Unquestionably, if what passed from defendant to the putative purchasers, what passed from them to defendant, and the brown container that looked like a paper bag had been more positively identified, the testimony would have tended to establish more well-foundedly that a drug sale had occurred. From the totality of the fact-witness testimony alone, the jury had sufficient bases from which to draw inferences in finding whether the State had proved its case for drug distribution. What the State, manifestly, was not entitled to was an enhanced proof opportunity, through expert opinion on the ultimate question, to salvage a potentially insufficient case. The circumstances at this trial were different from the more typical situation in a possession-with-intent-to-distribute case, where a police expert gives the jury a basis for determining more recondite questions, such as whether the quantity of drugs, the manner in which they were packaged, and other factors suggest an intent to distribute. There was nothing arcane about the question before this jury: Did defendant distribute drugs or not? Apart from furnishing expert assistance in understanding the incidents of drug trafficking, the State was not entitled to give the jury a non-factual basis for reaching a verdict on this entirely factual question. The fact-witness testimony should have spoken for itself. In the State's attempt to fill the unmistakable gaps in that testimony, and to strengthen the obvious weaknesses of its case, the prosecution could not validly suggest, through its expert witness, stronger inferences regarding the ultimate question than the fact testimony itself would support. In doing so, the State added an irredeemable element of undue prejudice to the trial. In sum, on the simple- - - -up or down- - - -factual issue in this case, the jury needed no assistance from an expert witness. The testimony of the State's fact witnesses, Mejias and Stroud, was either adequate to lead to a guilty verdict or it was not.

The jury was free to base its determination on the facts developed and the fair- - - -and ordinary- - - -inferences which could be drawn from those facts that tended to establish defendant's guilt on the distribution charges. Or, the jury could focus on the facts that the drugs in evidence came from Culver and that there was no direct evidence connecting those drugs to defendant. The jury, by a process of fair inference based on common knowledge and good sense, enhanced by general background information which the expert witness could properly provide, was well equipped, without further assistance, as it found the evidence persuasive, to fill in the gaps which the direct evidence presented.
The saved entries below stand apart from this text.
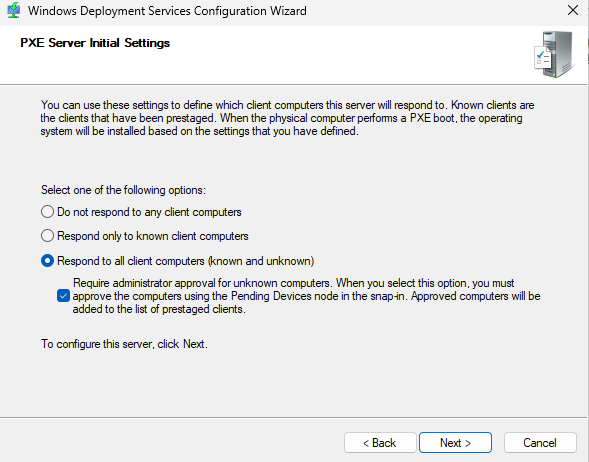Click the wizard window title text
Image resolution: width=589 pixels, height=462 pixels.
167,11
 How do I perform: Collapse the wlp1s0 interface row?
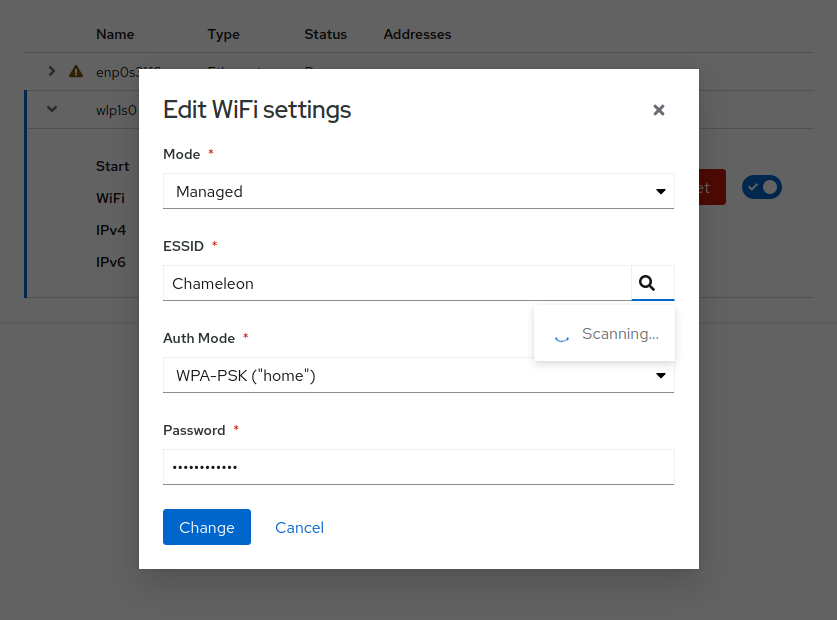tap(52, 109)
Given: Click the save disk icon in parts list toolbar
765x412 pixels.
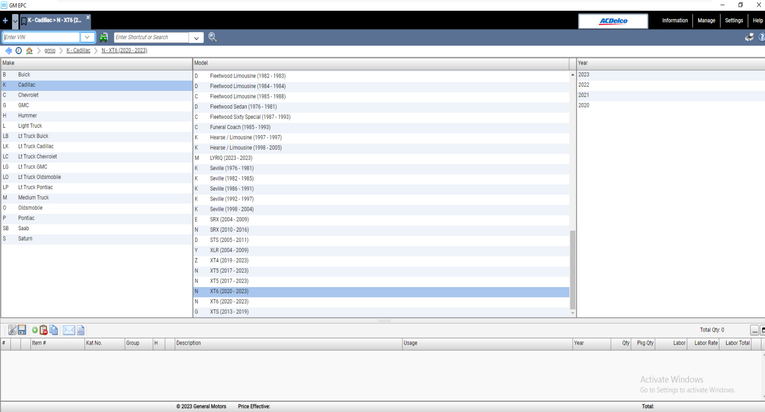Looking at the screenshot, I should coord(21,330).
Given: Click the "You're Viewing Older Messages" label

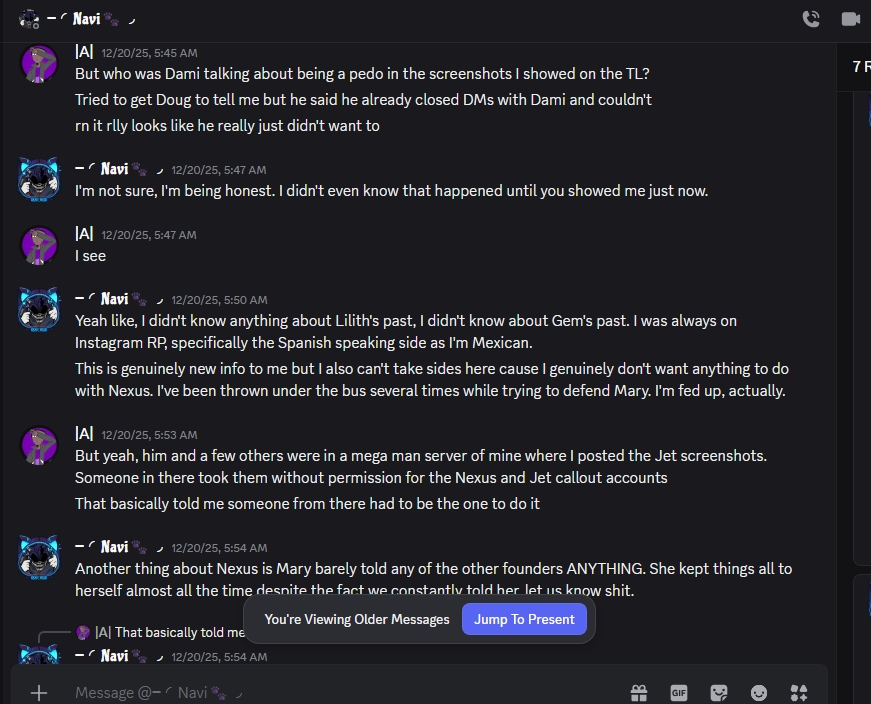Looking at the screenshot, I should [356, 619].
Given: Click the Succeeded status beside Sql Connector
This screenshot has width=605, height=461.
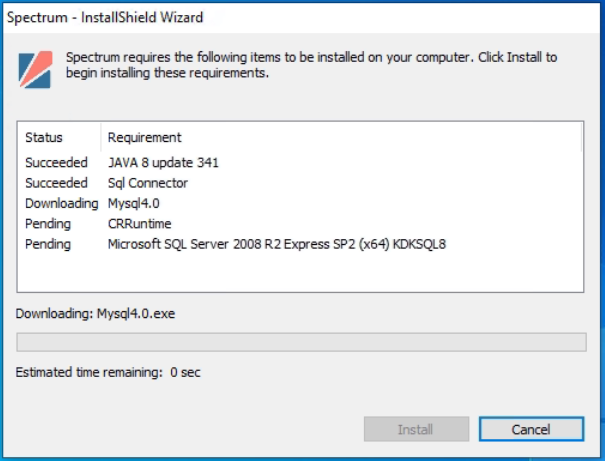Looking at the screenshot, I should click(56, 183).
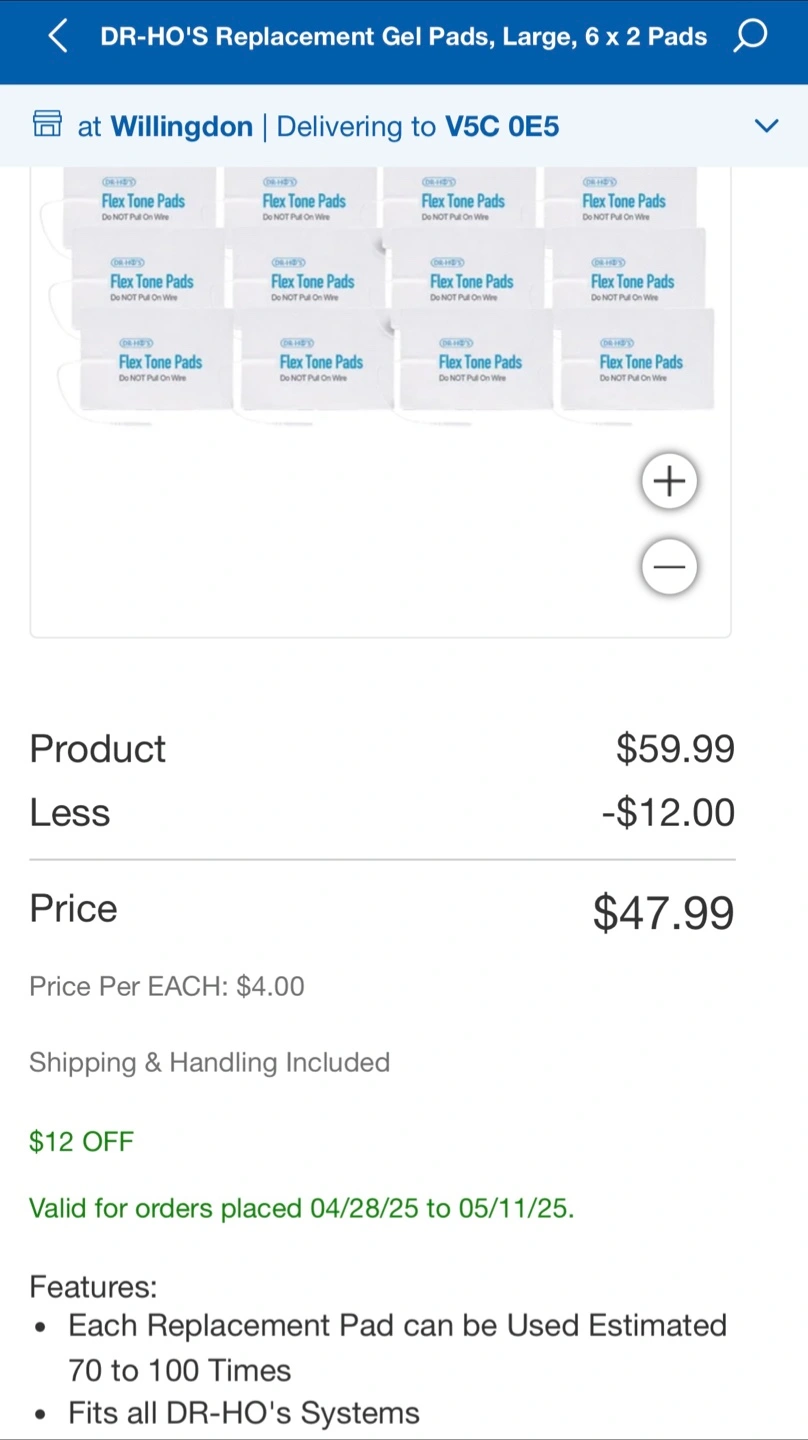Change delivery postal code V5C 0E5
The width and height of the screenshot is (808, 1440).
(502, 127)
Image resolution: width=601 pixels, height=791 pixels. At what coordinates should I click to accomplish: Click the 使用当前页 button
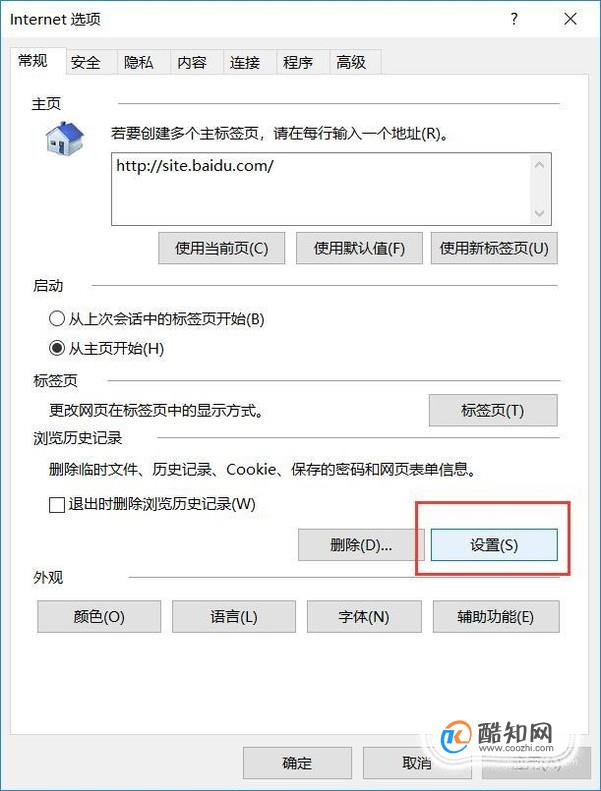click(222, 248)
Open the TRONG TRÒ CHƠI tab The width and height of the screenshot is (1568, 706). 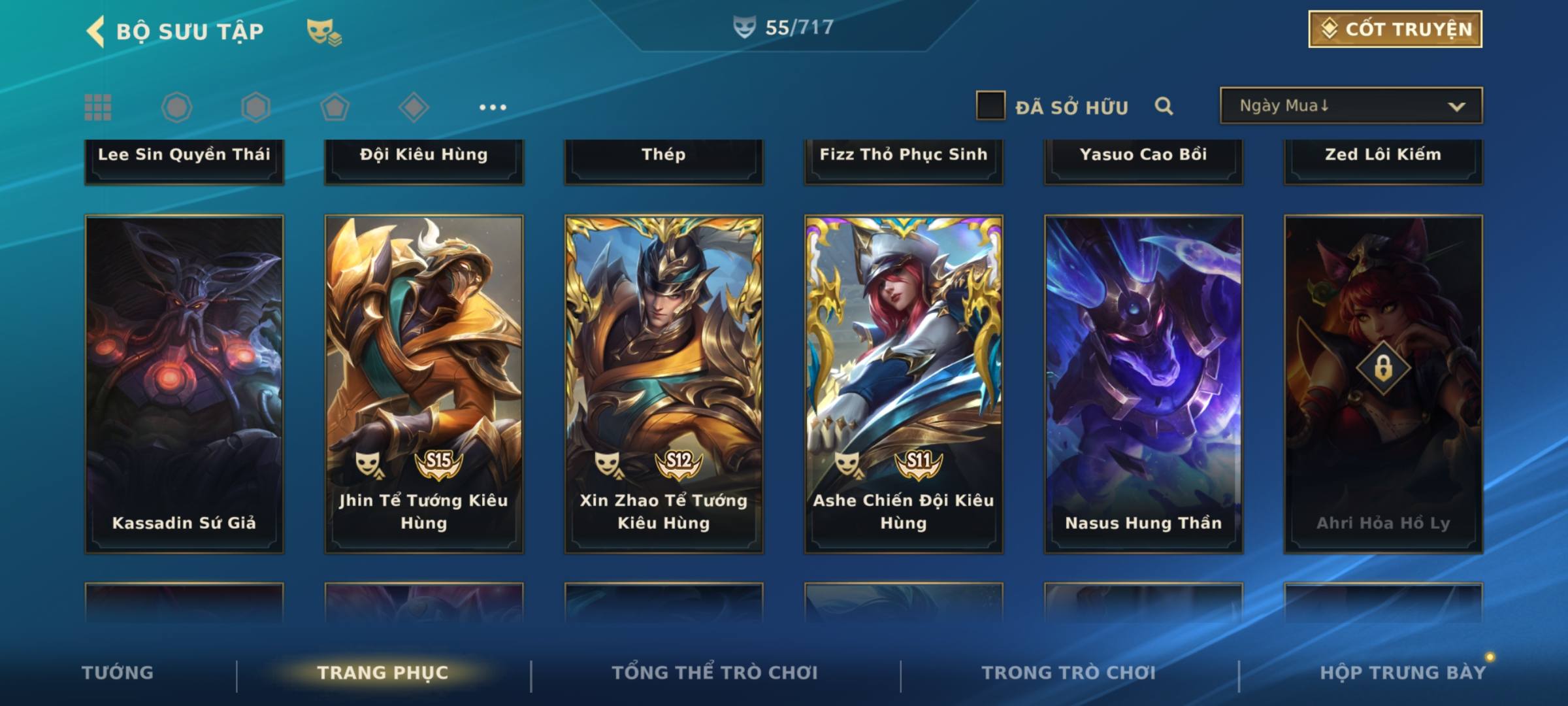click(1069, 673)
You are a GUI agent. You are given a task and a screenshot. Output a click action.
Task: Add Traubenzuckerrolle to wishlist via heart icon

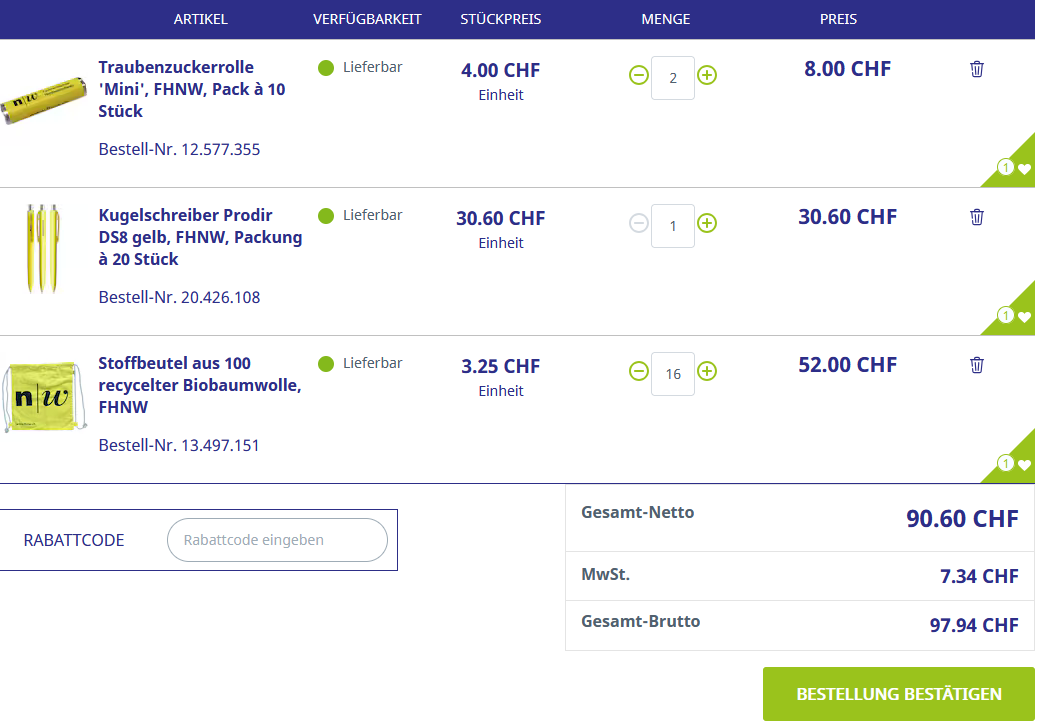(1023, 169)
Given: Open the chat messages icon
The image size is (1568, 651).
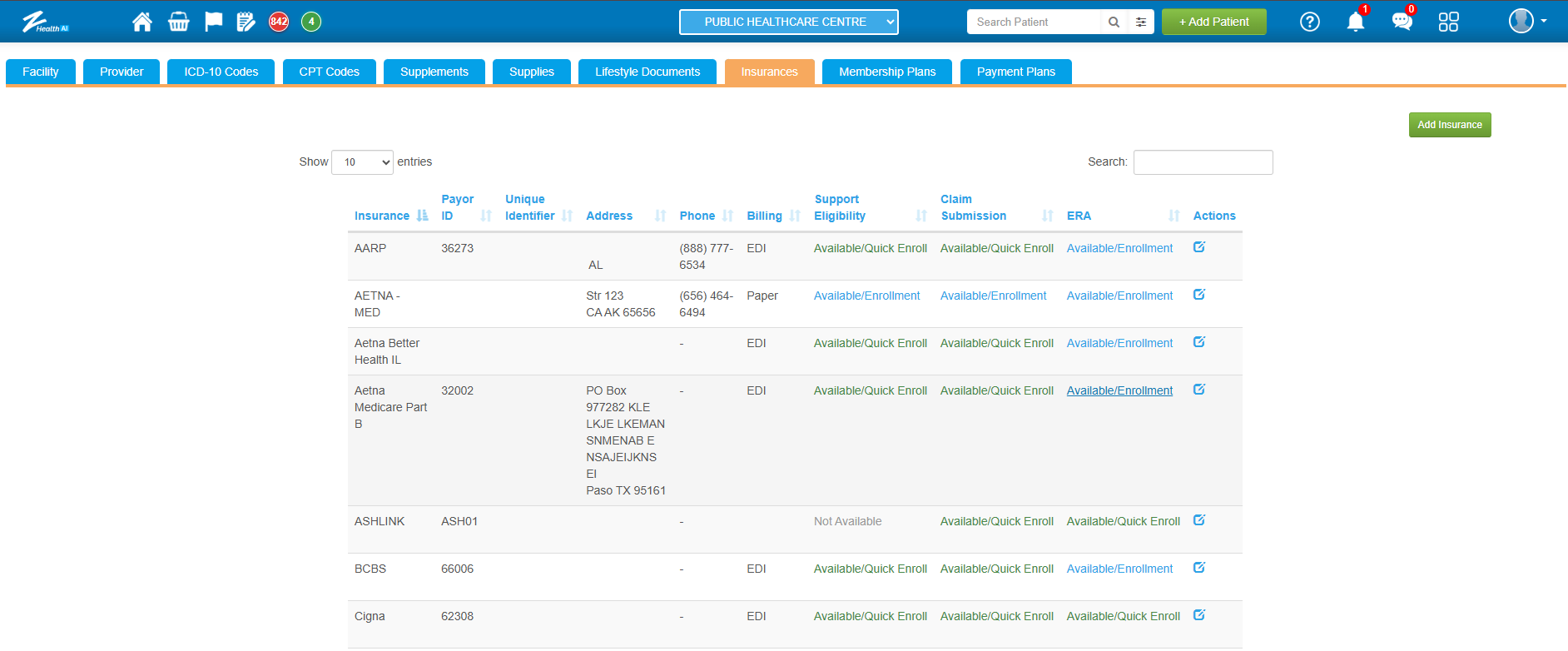Looking at the screenshot, I should [1402, 22].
Given the existence of those gaps, however, Detective Rivera's opinions on the ultimate question could not fairly and reasonably supply the missing, and necessary, connection. Accordingly, we conclude that the convictions cannot stand because, with the introduction of those opinions, an essential aspect of the proofs became irredeemably tainted by a risk of prejudice far outweighing its probative value. See N.J.R.E. 403. The convictions are vacated and the matter is remanded for a new trial.